What Makes It Different
The difference between OpenClaw and ChatGPT-style assistants is context and agency. ChatGPT is a conversation. OpenClaw is a system — it has access to my files, my tools, my services, and it can take action on my behalf. It remembers things between conversations, it learns my preferences, and it proactively suggests things I might need.
It runs on my hardware, with my data, under my control. No sending everything to a third-party cloud. That matters to me.
Local LLMs on the Mac Mini
The latest addition to my AI setup is running local language models on my Mac Mini. There's something deeply satisfying about having a capable AI model running entirely on your own hardware, no internet connection required.
The Mac Mini is surprisingly capable for this. With enough RAM and a decent processor, you can run models that would have required a GPU cluster a couple of years ago. I've been experimenting with different models for different tasks — smaller, faster models for quick queries and code completion, larger models for more complex reasoning tasks.
Why Bother With Local?
Speed, privacy, and reliability. Local models respond instantly with zero network latency. Your data never leaves your machine. And you're not subject to API rate limits, service outages, or usage costs. It's the difference between renting a tool and owning one.
The trade-off is capability — local models aren't as powerful as the frontier cloud models yet. But they're getting closer every month, and for many day-to-day tasks, they're already good enough.
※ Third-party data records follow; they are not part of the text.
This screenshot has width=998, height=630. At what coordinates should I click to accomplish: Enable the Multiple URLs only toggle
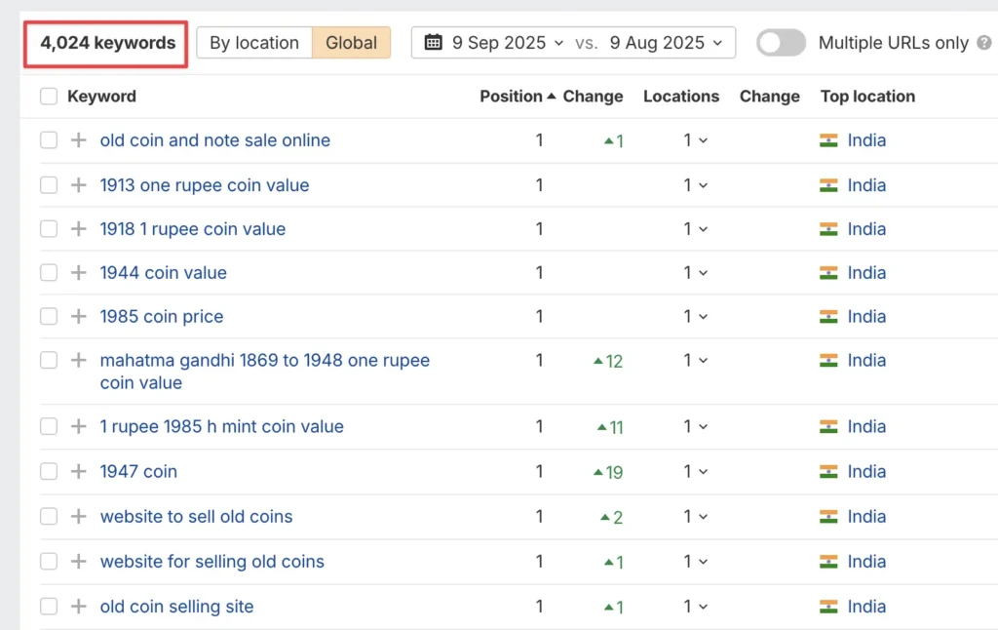point(781,43)
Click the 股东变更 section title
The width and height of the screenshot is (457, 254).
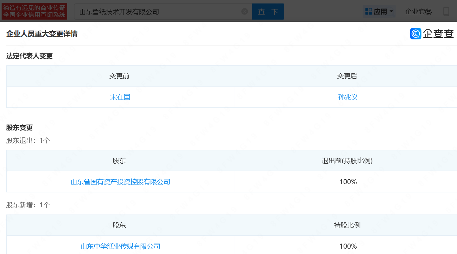tap(19, 128)
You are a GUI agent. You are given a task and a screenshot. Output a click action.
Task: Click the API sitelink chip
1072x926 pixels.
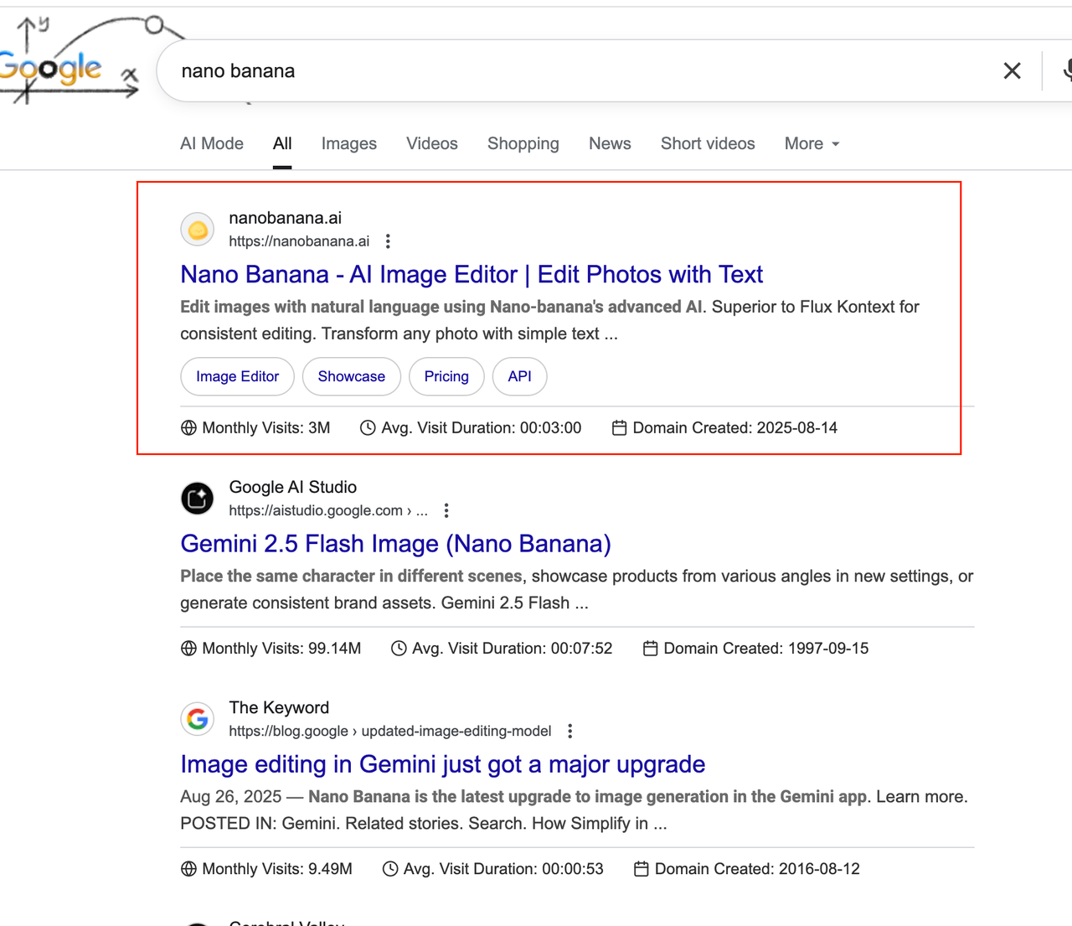click(x=520, y=376)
The AI Stack That Runs My Life
Here's what a typical day looks like:
• Morning: OpenClaw sends me a digest with emails, calendar events, weather, and news
• During the day: Claude Code handles any coding tasks I throw at it
• Afternoon: Local LLMs on the Mac Mini help with quick research, writing, and brainstorming
• Evening: OpenClaw manages tasks, sets reminders, and keeps things organised
• Throughout: AI-assisted photo editing, content creation, and workflow automation
None of this was planned. It evolved organically as I found tools that worked and integrated them into my life. The result is a personal AI ecosystem that saves me hours every week and lets me build things that would have been impossible a year ago.
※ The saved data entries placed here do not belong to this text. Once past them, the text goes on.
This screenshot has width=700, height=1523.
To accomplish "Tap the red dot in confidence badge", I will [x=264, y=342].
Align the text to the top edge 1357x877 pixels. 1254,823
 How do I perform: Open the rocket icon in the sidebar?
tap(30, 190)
The Possibilities Really Are Endless
That's not hyperbole — it's the honest reality of where we are right now. The combination of cloud AI, local models, and agent platforms means the barrier to building useful, personalised tools has never been lower.
Want to automate your home? There's a model for that. Want to build a web app? Describe it and iterate. Want an assistant that knows your schedule, your preferences, and your workflow? Set it up once and it works forever.
I'm not an AI researcher or a tech giant. I'm a nurse from the Philippines living in Australia who likes tinkering. If I can build this kind of AI setup, anyone can. The tools are here, they're affordable, and they're getting better every single week.
What's Next
I'm exploring more ways to integrate AI into my workflows — both professional and personal. The clinic venture I'm working on? AI is going to be a core part of that. The blog you're reading? Hosted on a CMS that was set up with AI assistance.
The question isn't whether AI will change how we work and live. It already has. The question is whether you'll use it or ignore it. I chose to lean in, and I haven't looked back.
If you're on the fence about diving into AI tools, start small. Pick one thing — coding, writing, automation — and find a tool that helps. You'll be surprised how quickly it becomes indispensable.